TASK TO COMPLETE:
Skip all pictures; return exactly the lines from the one containing "The height and" through the end of the data.

=-=-=

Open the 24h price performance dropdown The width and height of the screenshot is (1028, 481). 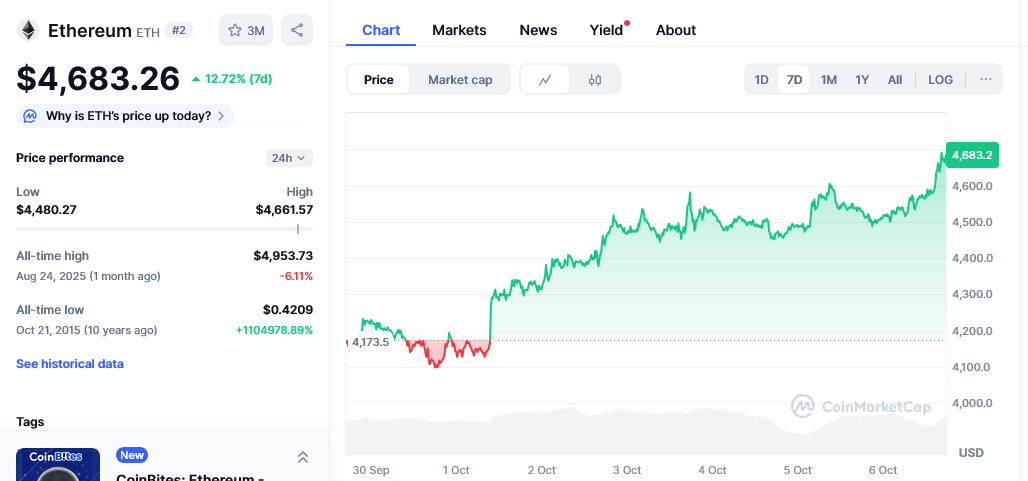pos(289,158)
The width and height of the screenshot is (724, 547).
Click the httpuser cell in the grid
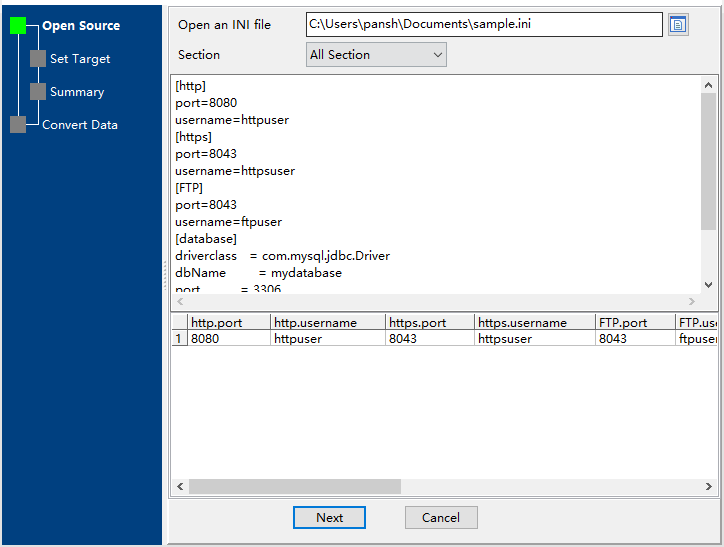point(327,339)
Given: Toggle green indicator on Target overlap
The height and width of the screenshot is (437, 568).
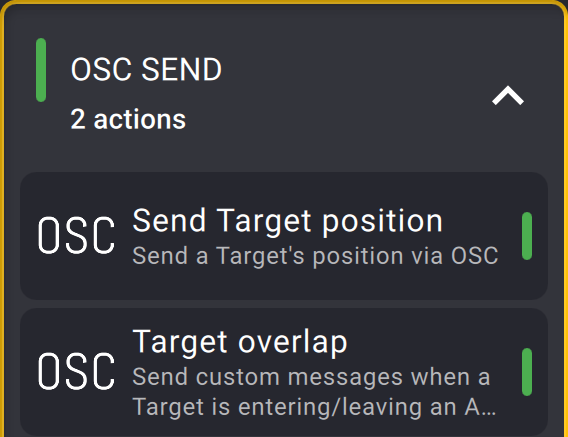Looking at the screenshot, I should 527,372.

=-=-=

TASK SOLUTION:
The height and width of the screenshot is (437, 568).
Looking at the screenshot, I should 527,372.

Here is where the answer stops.